The GAO report stressed that climate impacts will be a moving target, as a warming planet further feeds extreme weather events and corresponding wildfires, floods, and storm surges. It instructed the EPA to “start providing clear, agency-wide instructions on how its officials should incorporate climate change into Superfund site risk assessments and response decisions.”
“That would be a change for the current administration,” InsideClimate adds, citing a letter from a dozen members of Congress to EPA Administrator and former coal lobbyist Andrew Wheeler in response to the GAO report. InsideClimate writes that 60% of EPA officials told GAO investigators that “they have not used climate change projections for flooding or rainfall in Superfund site assessments.”
Placing blame squarely on EPA’s refusal to “embrace addressing climate change as a strategic objective,” the signatories stated that “the Superfund program is not providing necessary resources and direction to regional officials that would help them assess and respond to site-specific risks due to climate change.”

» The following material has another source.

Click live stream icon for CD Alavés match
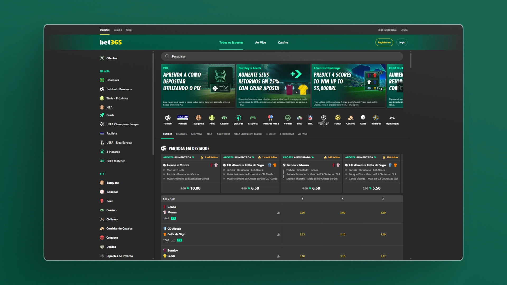The height and width of the screenshot is (285, 507). (173, 240)
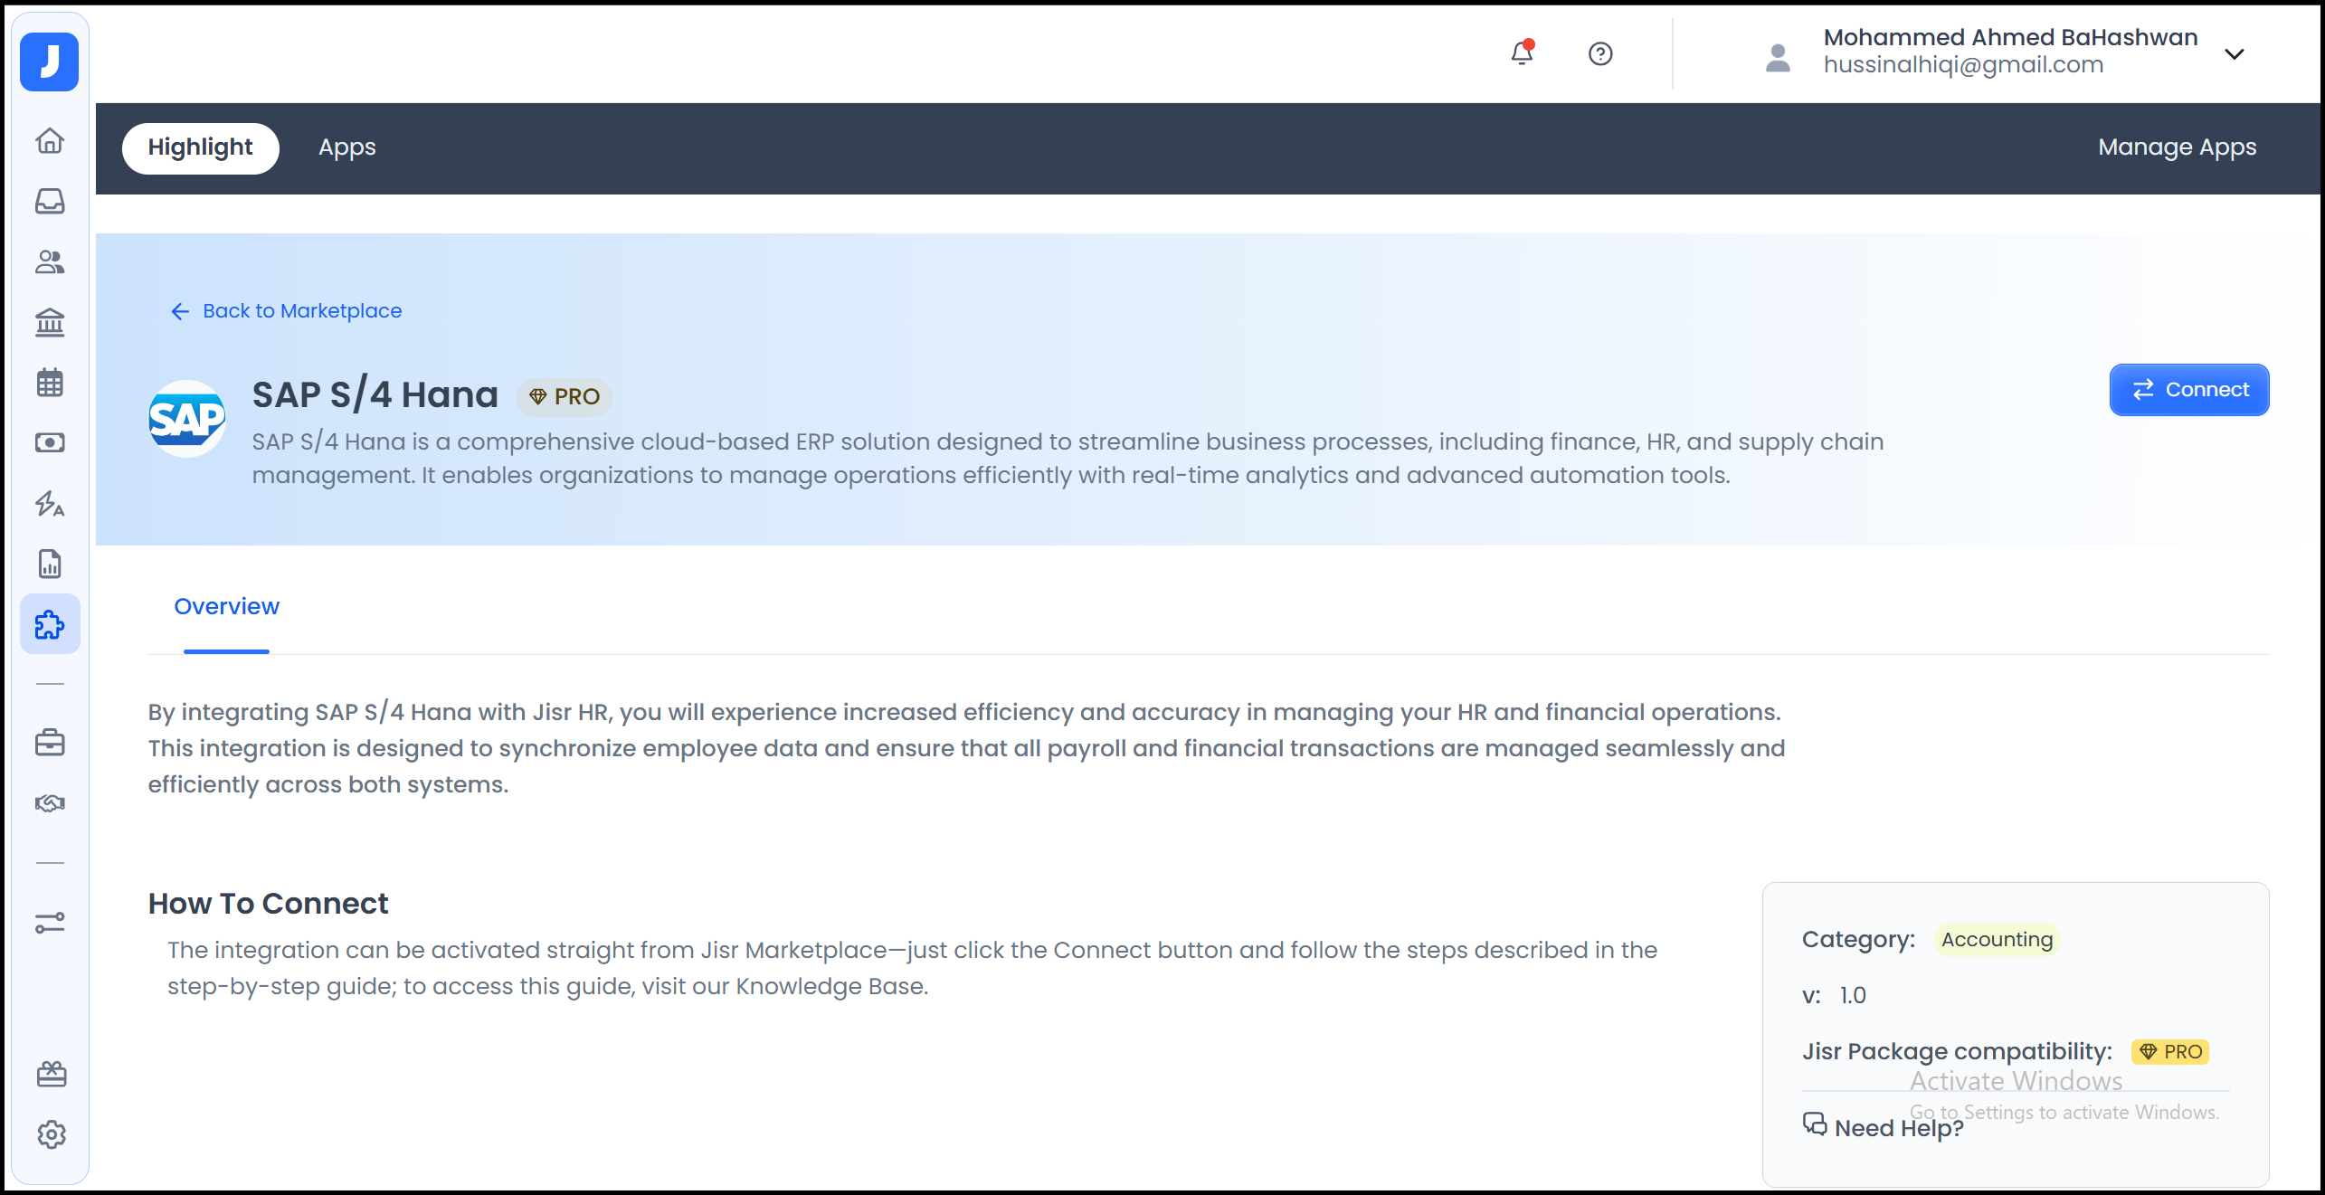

In its own response to the report, the EPA expressed its “strong belief” that “the Superfund program’s existing processes and resources adequately ensure that risks and any effects of severe weather events, that may increase in intensity, duration, or frequency, are woven into risk response assessments.”
But Michael Gerrard, director of Columbia University’s Sabin Center for Climate Change Law, countered that the situation could be worse than the GAO portrayed.
“All the projections are that coastal storms and inland precipitation have nowhere to go but up, and that is going to steadily increase the number of Superfund sites that are vulnerable,” he said. And since the GAO report was not exhaustive in its coverage, “there is a much larger universe of contaminated sites that could also be vulnerable.”